Thursday, February 19, 2009
We’ve been talking for a long time about welcoming chickens into our family. Today I got online looking for, you know, chicken stores. Yup, chicken stores. I typed in “Portland Oregon chicken store” as a google search and up popped a place called Urban Farm Store. We thought we’d take a drive over and check it out. They had five or six brooders full of five or six different kinds of chickens all about 3 days old. Chickens is pretty much what they do: chicken food, chicken bedding, chicken lamps, chicken information and, of course, chickens. Turns out they’ve only been open for two weeks. We got to talking to the guy (Robert) and about 20 minutes later we walked out of there with all the supplies for three three day old chickens as well as the chickens themselves. There’s a Rhode Island Red that I’ve named Calliope, the yellow is a Light Brahma that Naiya named Jak (despite the fact that she and the others are, hopefully, all girls) and the black is a Barred Plymouth Rock that Ryan has yet to name (although Naiya keeps wanting to call her Jim). We know nothing about raising chickens obviously but we’re embracing the challenge. Ryan has a splendid plan going for their coop and six weeks to build it before they’re large enough to move outside. Stay tuned...
Tuesday, February 17, 2009
We use aprons like this at school so this isn’t my idea. It is, however, super simple and fast, so I’d like to pass it on.
Any old tea towel will do but I found two really lovely specimens at Cost Plus World Market today.
Simply turn two corners of the back side of the towel down at a diagonal to make a sheath to run your strap through, then sew them down by machine or hand. The strap is a single piece that serves as both the neck loop and tie in back. I used twill tape because a had a fair amount left over from an old apron project.

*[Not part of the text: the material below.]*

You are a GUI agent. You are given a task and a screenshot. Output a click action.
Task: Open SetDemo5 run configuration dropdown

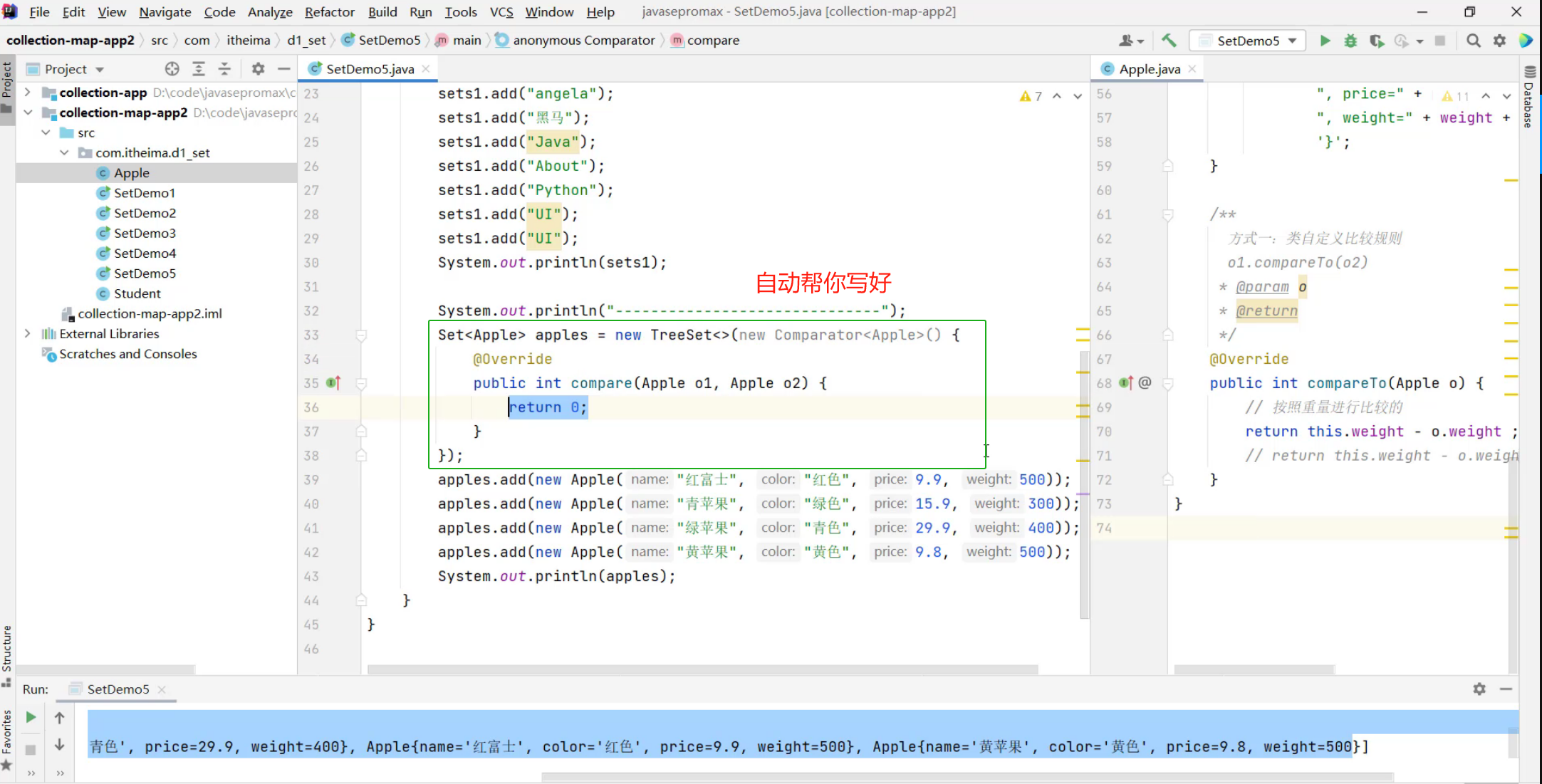1248,41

I like beets but I don’t really know what to do with them. I bought a bunch the other day and roasted them in the oven. Actually I began roasting them in the oven (just wrapped up whole in a sheet of aluminum foil) and went upstairs to give Naiya a bath. Two and a half hours later Ryan said, “I think we forgot about the beets.”
They were fine actually. I stuck them in the refrigerator and two days later came up with this idea to use them:
1 cup flour
6-8 Tblsp. butter
1/2 cup feta cheese
2 Tblsp. heavy cream
3 large cooked whole beets, peeled and sliced thin
1/2 cup heavy cream
1/4 cup feta cheese
1 tsp. thyme
1/2 tsp. garlic salt
pepper to taste
Pre-cook beets in the oven by wrapping in foil and baking for about an hour at 375ºF. (These can be kept refrigerated for a couple of days.)
Preheat oven to 425ºF. For crust cut the butter into the flour until coarse. Mix in cheese. Mix in cream. Press into tart pan. Bake 10 minutes. Cool.
Arrange cooked sliced beets onto cooled crust (they may show through so I did them in a lovely overlapping spiral pattern). Mix all other ingredients together in a bowl then pour over the beets. (Try not to stir or touch the mixture once in the pan unless you want your entire tart to be really pink.) Bake uncovered for 25 minutes. Let stand a few minutes before serving or serve at room temperature.
When you cut into this dish, the astonishing color is delightful. That’s why I love beets.
Tuesday, February 10, 2009
Naiya cut her thumb on a food processor blade.
Of course the first question that pops into everyone’s mind is, “How’d she get hold of a food processor blade?!”
My brother Slade, when asked what his elusive son is doing, replies, “He’s upstairs playing with his knife collection...or maybe with his plastic bag collection. He likes to play spaceman...”
So, perhaps I should just say she was playing with Hank. Those crazy kids.
Monday, February 9, 2009
Sunday, February 8, 2009
After the Christmas things came off the tree we just had snowflakes left for winter. Today we added hearts that I cut from various odd pink/red/white fabric scraps I had lying around and stitched up with embroidery floss. They’re just a little bit poofy with wool roving inside.